Molecular cascade reveals sequential milestones underlying hippocampal neural stem cell development into an adult state
Dennisse Jimenez-Cyrus,
Vijay S. Adusumilli,
Max H. Stempel,
Sandra Maday,
Guo-li Ming,
Hongjun Song,
Allison M. Bond
Affiliations
Dennisse Jimenez-Cyrus
Department of Neuroscience and Mahoney Institute for Neurosciences, Perelman School of Medicine at the University of Pennsylvania, Philadelphia, PA 19104, USA
Vijay S. Adusumilli
Department of Neuroscience and Mahoney Institute for Neurosciences, Perelman School of Medicine at the University of Pennsylvania, Philadelphia, PA 19104, USA
Max H. Stempel
Department of Neuroscience and Mahoney Institute for Neurosciences, Perelman School of Medicine at the University of Pennsylvania, Philadelphia, PA 19104, USA
Sandra Maday
Department of Neuroscience and Mahoney Institute for Neurosciences, Perelman School of Medicine at the University of Pennsylvania, Philadelphia, PA 19104, USA
Guo-li Ming
Department of Neuroscience and Mahoney Institute for Neurosciences, Perelman School of Medicine at the University of Pennsylvania, Philadelphia, PA 19104, USA; Department of Cell and Developmental Biology, Perelman School of Medicine at the University of Pennsylvania, Philadelphia, PA 19104, USA; Institute for Regenerative Medicine, University of Pennsylvania, Philadelphia, PA 19104, USA; Department of Psychiatry, Perelman School of Medicine at the University of Pennsylvania, Philadelphia, PA 19104, USA
Hongjun Song
Department of Neuroscience and Mahoney Institute for Neurosciences, Perelman School of Medicine at the University of Pennsylvania, Philadelphia, PA 19104, USA; Department of Cell and Developmental Biology, Perelman School of Medicine at the University of Pennsylvania, Philadelphia, PA 19104, USA; Institute for Regenerative Medicine, University of Pennsylvania, Philadelphia, PA 19104, USA; Department of Neurosurgery, Perelman School of Medicine at the University of Pennsylvania, Philadelphia, PA 19104, USA; The Epigenetics Institute, Perelman School of Medicine at the University of Pennsylvania, Philadelphia, PA 19104, USA; Corresponding author
Allison M. Bond
Department of Neuroscience and Mahoney Institute for Neurosciences, Perelman School of Medicine at the University of Pennsylvania, Philadelphia, PA 19104, USA; Nash Family Department of Neuroscience, Icahn School of Medicine at Mount Sinai, New York, NY 10029, USA; Department of Cell, Developmental and Regenerative Biology, Icahn School of Medicine at Mount Sinai, New York, NY 10029, USA; Friedman Brain Institute, Icahn School of Medicine at Mount Sinai, New York, NY 10029, USA; Black Family Stem Cell Institute, Icahn School of Medicine at Mount Sinai, New York, NY 10029, USA; Corresponding author
Summary: Quiescent adult neural stem cells (NSCs) in the mammalian brain arise from proliferating NSCs during development.
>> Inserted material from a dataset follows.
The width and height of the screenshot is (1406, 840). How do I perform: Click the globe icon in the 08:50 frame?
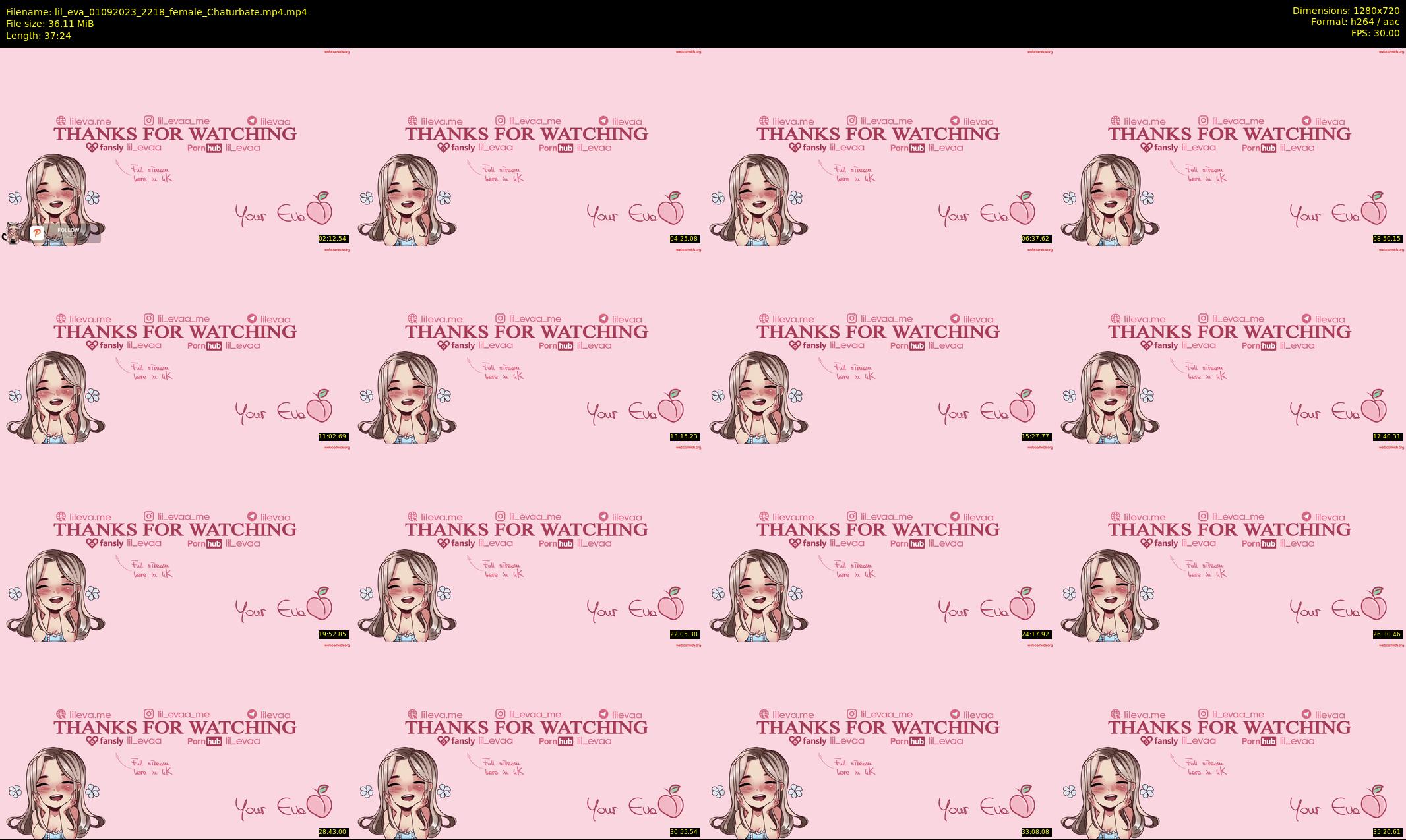(1115, 121)
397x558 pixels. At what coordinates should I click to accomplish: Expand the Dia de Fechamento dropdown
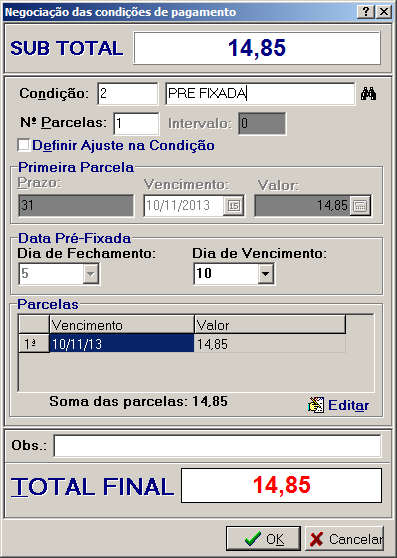point(91,274)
Beyond acquisition of quiescence, an adult NSC hallmark, little is known about the process, milestones, and mechanisms underlying the transition of developmental NSCs to an adult NSC state. Here, we performed targeted single-cell RNA-seq analysis to reveal the molecular cascade underlying NSC development in the early postnatal mouse dentate gyrus. We identified two sequential steps, first a transition to quiescence followed by further maturation, each of which involved distinct changes in metabolic gene expression. Direct metabolic analysis uncovered distinct milestones, including an autophagy burst before NSC quiescence acquisition and cellular reactive oxygen species level elevation along NSC maturation. Functionally, autophagy is important for the NSC transition to quiescence during early postnatal development. Together, our study reveals a multi-step process with defined milestones underlying establishment of the adult NSC pool in the mammalian brain.